# Texte fourni
::::

Sur la régularité du jugement attaqué :
2. Contrairement à ce que soutient M. A..., il ne résulte pas de l'instruction que les premiers juges, qui ont suffisamment motivé le jugement attaqué, auraient omis de répondre à certains de ses moyens. Par suite, le requérant n'est pas fondé à soutenir que ce jugement serait entaché d'irrégularité pour ce motif. Ce moyen ne peut dès lors qu'être écarté.
Sur la responsabilité sans faute de la commune et la faute de la victime :
3. Le maître d'ouvrage est responsable, même en l'absence de faute, des dommages que les ouvrages publics dont il a la garde peuvent causer aux tiers tant en raison de leur existence que de leur fonctionnement. Il ne peut dégager sa responsabilité que s'il établit que ces dommages résultent de la faute de la victime ou d'un cas de force majeure. Dans le cas d'un dommage causé à un immeuble, la fragilité ou la vulnérabilité de celui-ci ne peuvent être prises en compte pour atténuer la responsabilité du maître de l'ouvrage, sauf lorsqu'elles sont elles-mêmes imputables à une faute de la victime. En dehors de cette hypothèse, de tels éléments ne peuvent être retenus que pour évaluer le montant du préjudice indemnisable.
4. Il n'est pas contesté que, depuis 2007, l'habitation de M. A..., située au bord d'une route communale, subit régulièrement des dégradations résultant de l'écoulement des eaux pluviales provenant de cette voie et que l'intéressé, qui a la qualité de tiers par rapport à cet ouvrage public, est victime de dommages présentant un caractère grave et spécial. Selon l'expert judiciaire désigné par le tribunal, les travaux de voirie réalisés en 2007 par la commune de Plouégat-Guérand ont modifié l'écoulement des eaux de pluies qui, compte tenu de la pente du sol, se trouvent dirigées vers la maison de M. A.... Si, au décours des opérations d'expertise, la commune a réalisé en 2019 quelques aménagements destinés à résorber le volume des eaux déversées en direction de la propriété du requérant, ces travaux se sont avérés insuffisants. Par suite, c'est à juste titre que les premiers juges ont estimé que la responsabilité sans faute de la commune était engagée à raison de ces dommages.

::::

# Enregistrements fournis
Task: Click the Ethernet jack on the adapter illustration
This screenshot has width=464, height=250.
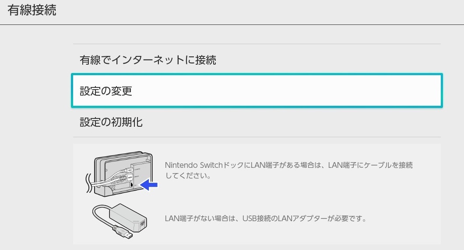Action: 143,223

::::

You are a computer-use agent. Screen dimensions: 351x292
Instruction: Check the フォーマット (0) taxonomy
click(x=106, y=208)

::::

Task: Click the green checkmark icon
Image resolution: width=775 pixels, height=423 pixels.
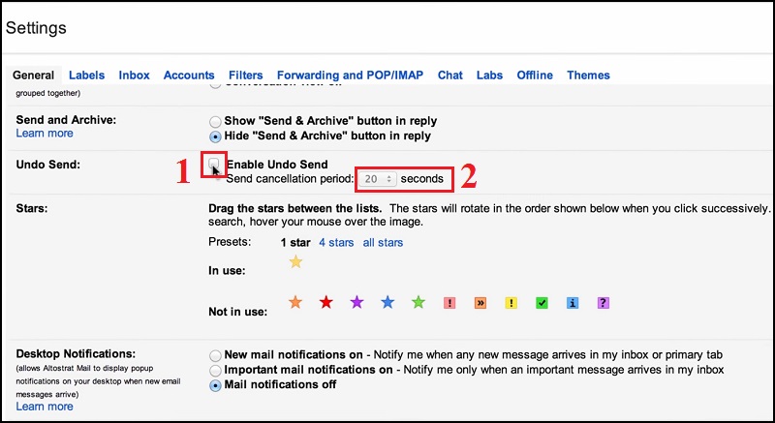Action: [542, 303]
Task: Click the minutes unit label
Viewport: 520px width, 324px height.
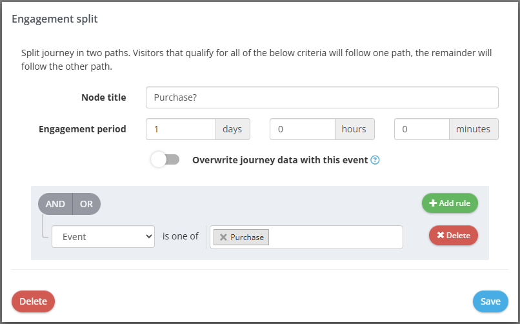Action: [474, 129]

::::

# Série de tâches
1/ Répondez aux questions suivantes à partir de l'extrait de jugement :
(a) Selon le point 2, comment les premiers juges ont-ils motivé le jugement attaqué ?
(b) Selon le point 3, que doit établir le maître d'ouvrage pour dégager sa responsabilité ?
(c) Selon le point 4, quelle commune a réalisé les travaux de voirie en 2007 ?
2/ Ajoutez 131 à chaque coordonnée des réponses figurant dans les enregistrements, en commençant à la ligne qui contient « You are a computer-use » et en terminant à la ligne qui contient « click(x=106, y=208) ». Reproduisez uniquement ces lignes, consignes comprises.
Le texte et les enregistrements proviennent de sources distinctes.

# Résultats
1/
(a) Ils l'ont suffisamment motivé.
(b) Il doit établir que les dommages résultent de la faute de la victime ou d'un cas de force majeure.
(c) La commune de Plouégat-Guérand.

2/
You are a computer-use agent. Screen dimensions: 351x292
Instruction: Check the フォーマット (0) taxonomy
click(x=237, y=339)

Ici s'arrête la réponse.